To put it simply, Blockchains are a form of databases whereby information is stored. As with most databases, whilst many people may be able to access and even make changes to the database information, it is usually owned or administered by a single individual or entity, also generally known as a centralised database.
In effect, the security and legitimacy of the information contained within the database are controlled by potentially one individual or single entity. Think of this point like a bank account you hold. In effect, your bank account information is solely controlled by your financial institution.
So how are blockchains different?
The main difference a blockchain works as opposed to a traditional database is that the storage is typically de-centralised. By that, it means that copies of the information within the database are distributed throughout the network of users.
In effect, this means all parties have a record of all transactions that have been made. In reality, most blockchains however employ cryptography that protects the actual information been seen by other parties on the network, even though it is stored there.
But how does it work?
Each time a new transaction or new information is made, the new block is sent out to the peer-to-peer network (participants in the particular network) to verify that the trade/transaction is real. The network is able to check on the legitimacy of the new information as within the block contains a form of security data. One example of this is the hash of the block. The hash of the block is its unique identity (akin to a fingerprint). The new block also contains the hash of the previous block so in that way there is a trace of where the block fits into the chain.
If the majority of the participants in the network detect an anomaly in the new block such as incorrect data or the previous information being incorrect the block can be rejected. If the network however accepts the block as legitimate and all information is correct the new block is added to the existing chain.

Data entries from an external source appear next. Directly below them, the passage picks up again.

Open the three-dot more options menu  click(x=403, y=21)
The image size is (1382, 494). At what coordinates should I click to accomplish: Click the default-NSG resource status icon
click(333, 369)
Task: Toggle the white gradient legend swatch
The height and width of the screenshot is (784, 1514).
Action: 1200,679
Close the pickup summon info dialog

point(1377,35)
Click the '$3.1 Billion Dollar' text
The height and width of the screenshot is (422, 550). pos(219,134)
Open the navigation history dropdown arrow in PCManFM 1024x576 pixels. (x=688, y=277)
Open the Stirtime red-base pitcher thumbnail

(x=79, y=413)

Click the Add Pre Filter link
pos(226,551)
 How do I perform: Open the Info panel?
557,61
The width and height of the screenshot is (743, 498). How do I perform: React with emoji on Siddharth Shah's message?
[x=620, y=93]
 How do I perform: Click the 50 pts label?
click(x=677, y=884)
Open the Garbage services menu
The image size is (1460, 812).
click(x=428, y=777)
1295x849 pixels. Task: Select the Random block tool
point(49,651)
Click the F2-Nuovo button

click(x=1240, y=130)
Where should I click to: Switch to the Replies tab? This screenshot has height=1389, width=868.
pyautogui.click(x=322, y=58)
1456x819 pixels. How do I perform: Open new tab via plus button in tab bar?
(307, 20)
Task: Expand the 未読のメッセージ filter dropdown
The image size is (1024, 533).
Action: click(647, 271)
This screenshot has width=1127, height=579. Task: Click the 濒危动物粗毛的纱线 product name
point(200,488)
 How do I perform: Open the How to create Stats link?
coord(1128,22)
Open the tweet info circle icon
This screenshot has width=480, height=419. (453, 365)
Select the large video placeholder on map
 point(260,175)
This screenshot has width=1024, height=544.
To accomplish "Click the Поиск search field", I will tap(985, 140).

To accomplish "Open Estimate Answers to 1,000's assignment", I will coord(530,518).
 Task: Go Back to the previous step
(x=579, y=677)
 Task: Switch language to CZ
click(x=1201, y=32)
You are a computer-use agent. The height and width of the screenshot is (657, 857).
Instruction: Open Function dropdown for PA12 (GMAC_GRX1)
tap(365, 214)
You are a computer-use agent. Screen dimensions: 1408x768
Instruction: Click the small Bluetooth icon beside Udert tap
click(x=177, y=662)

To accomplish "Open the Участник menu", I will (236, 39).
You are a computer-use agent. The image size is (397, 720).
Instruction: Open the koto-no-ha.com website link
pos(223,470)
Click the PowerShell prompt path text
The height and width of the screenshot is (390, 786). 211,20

Once a valid block is added it is very difficult to change information within an existing block as any changes will affect the hash (fingerprint), alerting the network to an error. Furthermore by tampering with only one blockchain does not change all the various copies of the blockchain in the network due to its decentralised nature.
Who would use it?
The first use that comes to mind is banking, such as cryptocurrencies. Other industries include supply chain management, insurance, and automotive by way of car electronic wallets (parking fees/tolls/e-charging etc). As more industries realise benefits for their way of operating this list will continue to grow.
In summary, the key benefits of using blockchains allow the users actual transparency of transactions as well as trackability and security of the data which is less susceptible to hacking, reduced costs as the need for third parties is reduced, and the information is not just isolated to one record keeper.